# ACTIVITY
The answer should reproduce every entry exactly and contain no images.

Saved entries
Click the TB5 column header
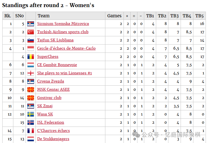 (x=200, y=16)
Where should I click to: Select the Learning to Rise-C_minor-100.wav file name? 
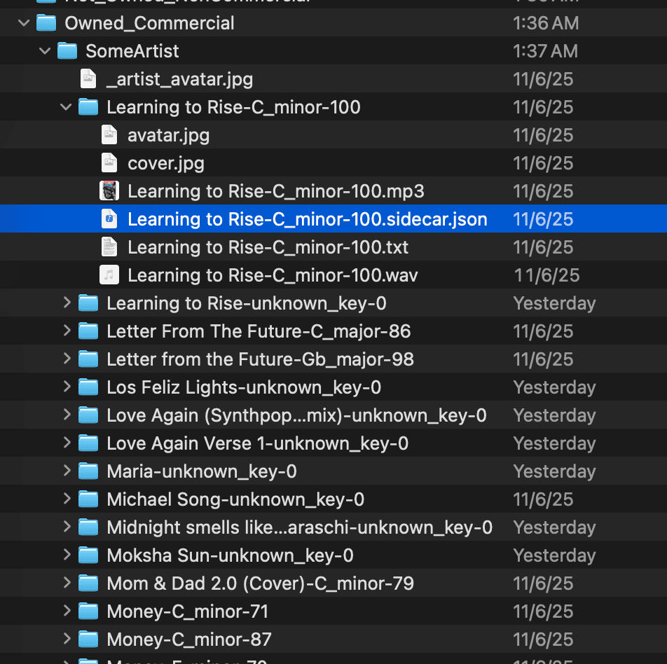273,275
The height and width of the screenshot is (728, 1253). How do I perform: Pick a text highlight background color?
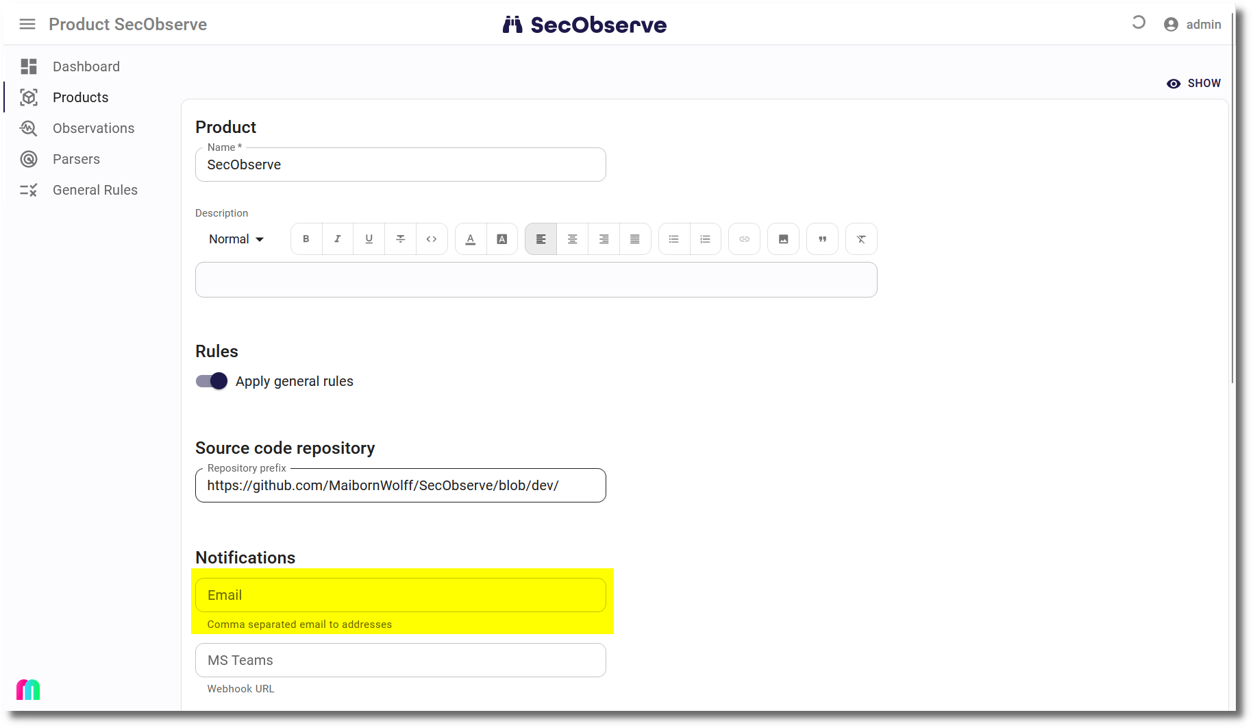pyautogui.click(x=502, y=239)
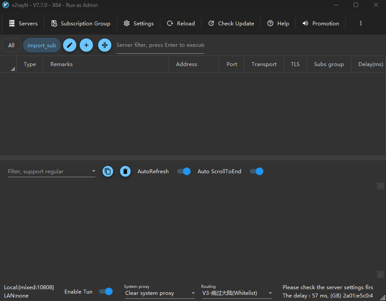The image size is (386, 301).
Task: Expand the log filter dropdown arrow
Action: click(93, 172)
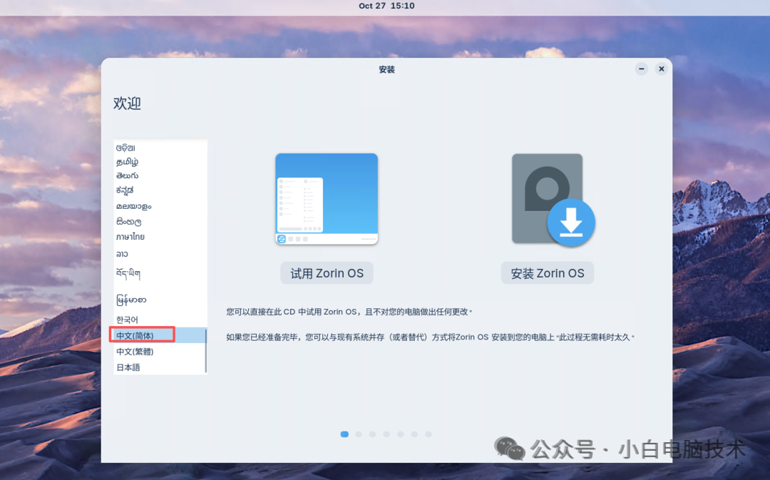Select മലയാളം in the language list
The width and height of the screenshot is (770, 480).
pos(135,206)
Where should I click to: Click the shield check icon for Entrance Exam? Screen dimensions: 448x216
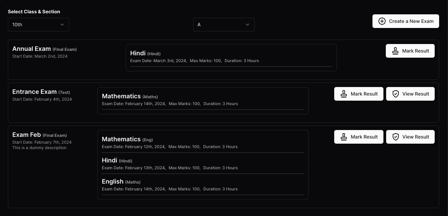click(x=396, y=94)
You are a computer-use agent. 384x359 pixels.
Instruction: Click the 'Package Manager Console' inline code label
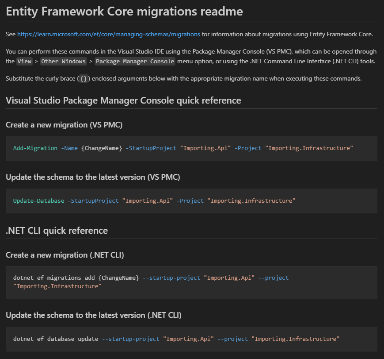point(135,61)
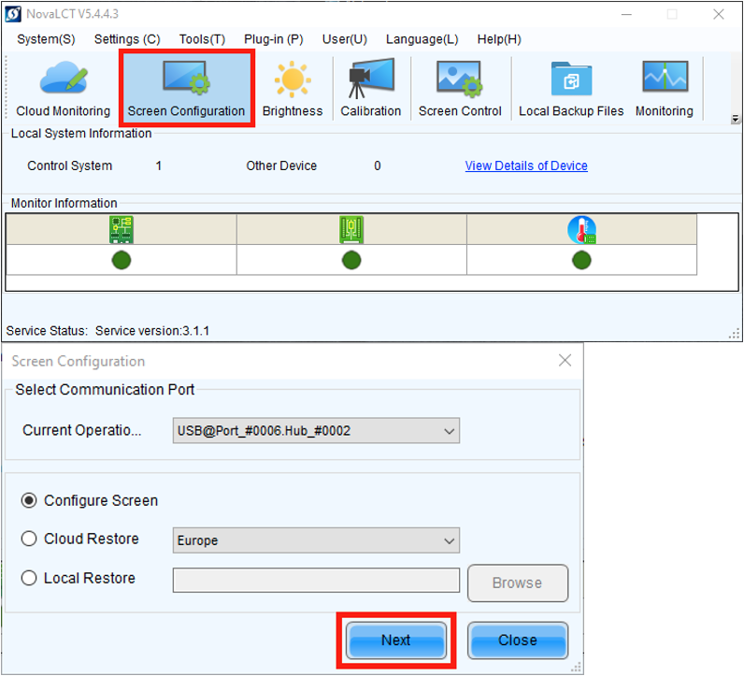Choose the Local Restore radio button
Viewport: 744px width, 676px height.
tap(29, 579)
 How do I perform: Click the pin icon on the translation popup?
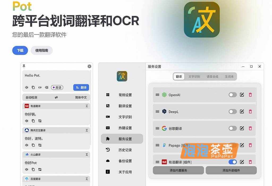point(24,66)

# RESULT FOR THIS EXERCISE
Click the TB5 column header
 (x=200, y=16)
Where should I click to: Select the Learning to Rise-C_minor-100.wav file name? 
273,275
The height and width of the screenshot is (728, 1253). How do I perform: Pick a text highlight background color?
pyautogui.click(x=502, y=239)
The image size is (386, 301).
Task: Expand the log filter dropdown arrow
Action: click(93, 172)
Select മലയാളം in the language list
The width and height of the screenshot is (770, 480).
pos(135,206)
Where should I click to: Click the shield check icon for Entrance Exam? Screen dimensions: 448x216
click(x=396, y=94)
You are a computer-use agent. 384x359 pixels.
Instruction: Click the 'Package Manager Console' inline code label
point(135,61)
Choose the Local Restore radio button
Viewport: 744px width, 676px height.
tap(29, 579)
 How do I perform: Click the pin icon on the translation popup?
point(24,66)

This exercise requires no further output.